We wander through, keeping an eye out for the vendesi sign that estate agents always slap on properties. Not this time, off course.

It’s my fault we’re here. I spotted this casa torre online—a traditional stone tower house that looks wonderfully imposing in the photos. It’s worlds apart from the chalet-style villas from the ’70s and ’80s mostly on offer. Never mind their questionable quality; they simply aren’t us. This house, though, is in sasso—stone—and apparently recently renovated.

 

The woman in the window—still there, impressively—doesn’t actually know if anything is for sale.
“Maybe that one. It used to be,” she says, gesturing toward the large yellow house we passed earlier. That definitely isn’t the one I’ve been studying the pictures of. “If anyone knows, it’s Annarita.” Unfortunately, Annarita won’t be home until late afternoon.

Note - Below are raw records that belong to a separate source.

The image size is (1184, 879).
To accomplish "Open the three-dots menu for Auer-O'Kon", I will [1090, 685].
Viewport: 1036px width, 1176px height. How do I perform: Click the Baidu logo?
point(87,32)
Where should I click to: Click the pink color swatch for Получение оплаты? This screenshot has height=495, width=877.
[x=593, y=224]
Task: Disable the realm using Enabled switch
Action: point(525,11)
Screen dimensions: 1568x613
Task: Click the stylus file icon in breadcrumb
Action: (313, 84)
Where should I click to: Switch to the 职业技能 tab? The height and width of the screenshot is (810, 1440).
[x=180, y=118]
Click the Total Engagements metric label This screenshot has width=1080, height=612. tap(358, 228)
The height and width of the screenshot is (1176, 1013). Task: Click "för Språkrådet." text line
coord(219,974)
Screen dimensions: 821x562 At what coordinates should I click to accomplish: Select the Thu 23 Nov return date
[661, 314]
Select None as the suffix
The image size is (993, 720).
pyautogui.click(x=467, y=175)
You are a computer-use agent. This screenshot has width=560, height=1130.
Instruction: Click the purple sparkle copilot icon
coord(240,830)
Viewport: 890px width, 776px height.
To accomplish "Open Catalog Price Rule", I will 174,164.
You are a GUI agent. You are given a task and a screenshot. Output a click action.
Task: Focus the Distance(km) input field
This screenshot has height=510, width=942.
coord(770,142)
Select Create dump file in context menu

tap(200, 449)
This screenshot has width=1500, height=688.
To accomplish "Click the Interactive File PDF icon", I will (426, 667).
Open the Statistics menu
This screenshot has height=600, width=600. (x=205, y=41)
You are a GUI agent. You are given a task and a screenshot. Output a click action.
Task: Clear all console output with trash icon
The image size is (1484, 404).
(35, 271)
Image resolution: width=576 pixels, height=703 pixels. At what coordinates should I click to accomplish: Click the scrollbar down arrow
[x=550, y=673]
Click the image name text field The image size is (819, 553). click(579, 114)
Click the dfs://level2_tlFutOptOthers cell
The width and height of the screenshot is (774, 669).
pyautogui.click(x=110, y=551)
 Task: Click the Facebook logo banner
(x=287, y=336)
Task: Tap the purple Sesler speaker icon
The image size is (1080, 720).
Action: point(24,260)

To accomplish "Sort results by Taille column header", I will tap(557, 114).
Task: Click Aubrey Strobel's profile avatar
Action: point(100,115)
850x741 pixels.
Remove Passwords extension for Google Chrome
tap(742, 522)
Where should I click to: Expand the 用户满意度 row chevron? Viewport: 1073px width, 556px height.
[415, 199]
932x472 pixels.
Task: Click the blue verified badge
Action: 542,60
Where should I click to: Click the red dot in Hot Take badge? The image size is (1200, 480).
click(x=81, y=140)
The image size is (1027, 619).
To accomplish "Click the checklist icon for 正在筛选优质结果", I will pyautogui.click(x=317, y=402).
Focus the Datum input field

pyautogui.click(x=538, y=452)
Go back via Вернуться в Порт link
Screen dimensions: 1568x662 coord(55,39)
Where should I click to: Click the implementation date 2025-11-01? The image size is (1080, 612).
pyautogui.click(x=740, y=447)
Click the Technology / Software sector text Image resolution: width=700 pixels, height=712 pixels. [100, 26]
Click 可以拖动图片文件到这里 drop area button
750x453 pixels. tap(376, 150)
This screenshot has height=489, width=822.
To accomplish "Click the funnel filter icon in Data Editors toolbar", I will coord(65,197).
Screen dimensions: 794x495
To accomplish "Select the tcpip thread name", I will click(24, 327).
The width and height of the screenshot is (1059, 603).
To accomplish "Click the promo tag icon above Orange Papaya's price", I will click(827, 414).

“Can we look around the borgo?” I ask. She doesn’t seem to understand, why we ask. Her name, we later learn, is Marya, she’s originally from Croatia and her Italian is a lot better than mine.
“It’s a borgo, people are always walking around here,” she says matter-of-factly. “Just don’t open any gates with dogs behind them.” And with that, she disappears inside.

The borgo is a maze of paths, steps, and levels. It isn’t large, but after three right turns, we’re completely disoriented.

“I think this actually might be it,” The house we’re standing next to is tall—very tall. Now we understand why it’s called a casa torre, a tower house.
She shrugs. “Could be. Where’s the garden, though?”

As we make our way back to the car, I let it all sink in.
“It’s a stunning borgo,” I say. She fully agrees, nodding empathically.
“But it isn’t what we’re looking for, is it?”
No, it absolutely is not what we were looking for.